ID: 40261
User updated by: thuejk at gmail dot com
Reported By: thuejk at gmail dot com
-Status: Feedback
+Status: Open
Bug Type: Performance problem
Operating System: Linux
PHP Version: 5.2.0
New Comment:
I have made it a bit shorter.
I left the DebugStats class in, it is useful. Just treat it as a black
box. I can garantie that the two calls into it does not account for the
8 seconds performance problem...
Previous Comments:
[2007-01-28 01:30:33] [EMAIL PROTECTED]
Could please modify the script, so that it would be _short_ but
complete?
[2007-01-28 01:25:13] thuejk at gmail dot com
I added the requested changes to the linked file
http://thuejk.dk/test.php.txt
[2007-01-28 01:15:25] [EMAIL PROTECTED]
Thank you for this bug report.
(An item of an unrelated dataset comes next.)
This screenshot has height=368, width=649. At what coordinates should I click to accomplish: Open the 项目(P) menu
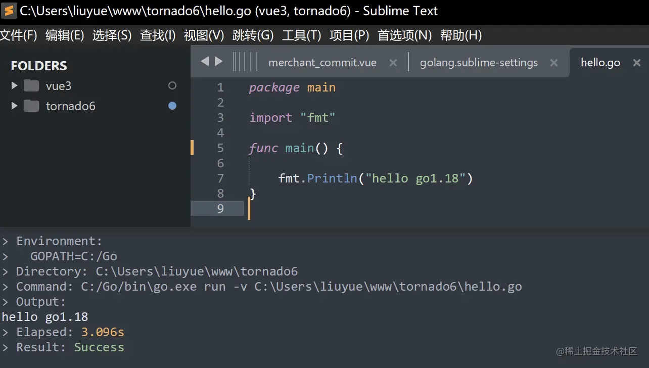click(x=349, y=35)
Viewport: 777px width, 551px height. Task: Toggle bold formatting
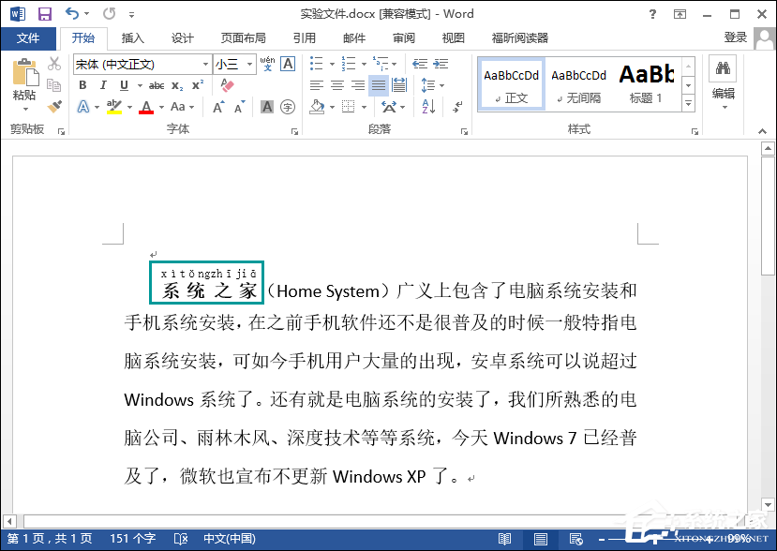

To properly diagnose the problem, we
need a short but complete example script to be able to reproduce
this bug ourselves.
A proper reproducing script starts with ?php and ends with ?,
is max. 10-20 lines long and does not require any external
resources such as databases, etc. If the script requires a
database to demonstrate the issue, please make sure it creates
all necessary tables, stored procedures etc.
Please avoid embedding huge scripts into the report.
[2007-01-28 00:30:02] thuejk at gmail dot com
Description:
I have some code which produces unacceptible performance in a specific
situation. Making a completely trivial change improves performance a
hundred-fold or more.
The problem is 100% reproducible.
The code looks something like:
/* pseudocode*/
function get_data_from_pgsql(){
...
$map = Array();
foreach ($rows as $row) {
$map = row[index];
}
return $map;
}
$data1 = get_data_from_pgsql
$data2 = get_data_from_pgsql
One run with 1 rows of result took 8.77 seconds, which is clearly
silly. Making the extremely trivial change of moving the code block
foreach ($rows as $row) {
$map = row[index];
}
out of the function get_data_from_pgsql(), the code suddently only
takes 0.1 seconds to run (factor 90)! Having more rows in the result
makes the factor difference larger; it seems to increase
quadratically.
Not saving the return values in $data1 and $data2 also improves
performance immensely.
PHP 5.1.5 did not have this problem (or at least it was much smaller).
Reproduce code:
---
http://thuejk.dk/test.php.txt
You need a running postgresql database with one table, which has at
least 1 entries.
change the line
$translate_outside_function = false;
at the top of the file to see the difference mentioned above.